======== DOCUMENTFRAGMENT

Het tweede middel: onjuiste uitlegging van artikel 230 EG wat de gevolgen van het instellen van de betrokken burgerlijke rechtsvorderingen naar het recht van de Verenigde Staten betreft
De argumenten van de partijen
69
Volgens rekwiranten heeft het Gerecht in punt 105 van het bestreden arrest ten onrechte geoordeeld dat de District Court het ontbreken van een stelsel van prejudiciële verwijzing in de Verenigde Staten kon verhelpen door zelf het gemeenschapsrecht toe te passen. Als gevolg van de ‘Act of State’-doctrine is het onwaarschijnlijk dat de District Court uitspraak doet over voor hem opgeworpen fundamentele vragen van gemeenschapsrecht. Anders dan de Commissie stelt, hebben rekwiranten zich in dit verband voor het Gerecht reeds beroepen op deze doctrine, althans op wat zij inhoudt.
70
De Commissie stelt dat dit middel niet-ontvankelijk is omdat het gaat om een nieuw middel. Hoewel rekwiranten daartoe de mogelijkheid hadden, hebben zij de ‘Act of State’-doctrine immers voor het Gerecht noch voor de District Court aangevoerd.
Beoordeling door het Hof
71
Om te beginnen zij vastgesteld dat, zoals de advocaat-generaal in punt 66 van haar conclusie heeft vastgesteld, uit punt 72 van het bestreden arrest blijkt dat rekwiranten de ‘Act of State’-doctrine hebben aangevoerd voor het Gerecht, zodat het tweede middel ontvankelijk is.
72
Dat middel dient echter, voor zover het verschilt van het derde en het vierde onderdeel van het eerste middel, ongegrond te worden verklaard.
73
Of de bevoegde rechter van de Verenigde Staten de ‘Act of State’-doctrine toepast, is immers niet relevant voor het begrip voor beroep vatbare handeling in de zin van artikel 230 EG.

================
======== AANGELEVERD MATERIAAL

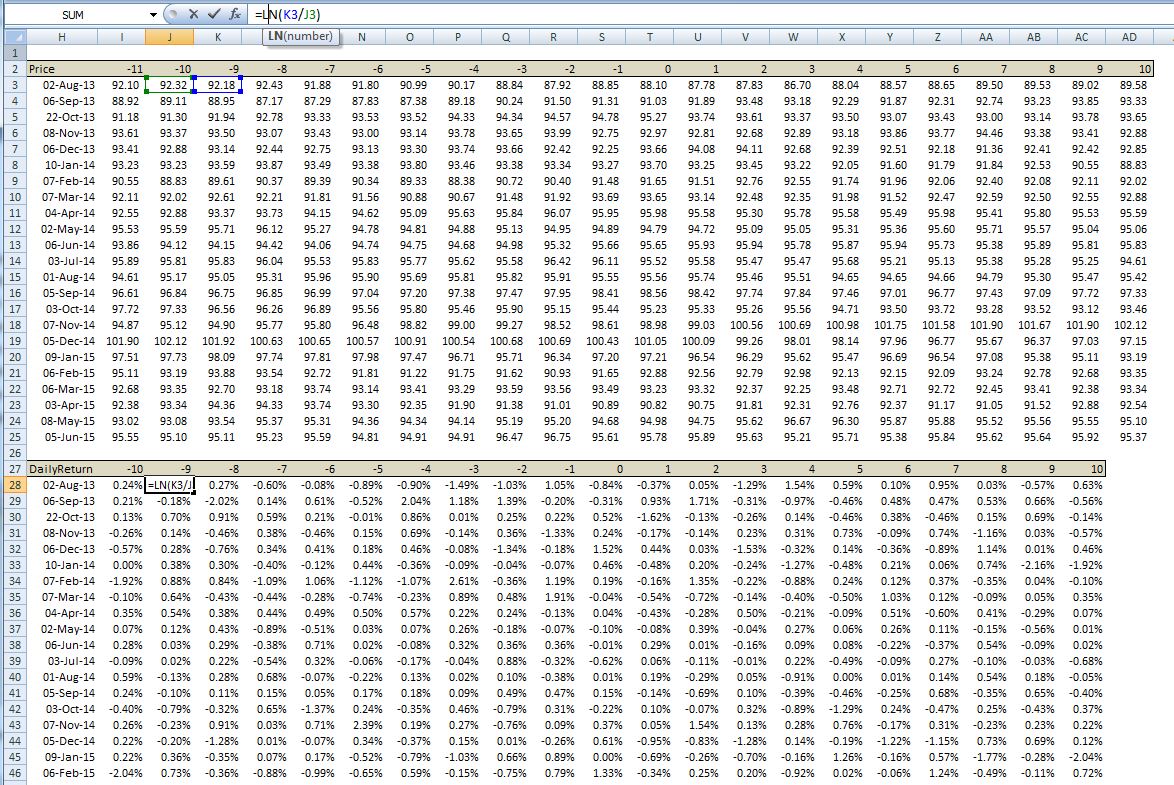
Task: Click the Cancel (X) formula entry icon
Action: [x=193, y=14]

================

OPDRACHT 1:
In welk punt van het bestreden arrest heeft het Gerecht volgens het documentfragment geoordeeld dat de District Court het ontbreken van een stelsel van prejudiciële verwijzing kon verhelpen?
OPDRACHT 2:
Leg uit waarom het Hof het tweede middel in het documentfragment ontvankelijk verklaart.
OPDRACHT 3:
Schrijf het documentfragment over het tweede middel en de ‘Act of State’-doctrine verder vanaf de laatste zin.

JUIST ANTWOORD 1:
In punt 105 van het bestreden arrest.

JUIST ANTWOORD 2:
Uit punt 72 van het bestreden arrest blijkt dat rekwiranten de ‘Act of State’-doctrine voor het Gerecht hebben aangevoerd. Dat had de advocaat-generaal ook vastgesteld in punt 66 van haar conclusie. Daarom is het middel volgens het Hof ontvankelijk.

JUIST ANTWOORD 3:
Het derde middel: schending van het fundamentele recht op daadwerkelijke rechterlijke bescherming
De argumenten van de partijen
74
Rekwiranten stellen dat het Gerecht hun daadwerkelijke rechterlijke bescherming heeft ontnomen en van een onjuiste rechtsopvatting blijk heeft gegeven door in punt 123 van het bestreden arrest als ter zake relevant criterium te nemen de toegang tot de rechter in plaats van het jurisprudentiële criterium van het bestaan van een doeltreffende voorziening in rechte. Daartoe beroepen zij zich op het arrest van 25 juli 2002, Unión de Pequeños Agricultores/Raad (C-50/00 P, Jurispr. blz. I-6677, punt 39).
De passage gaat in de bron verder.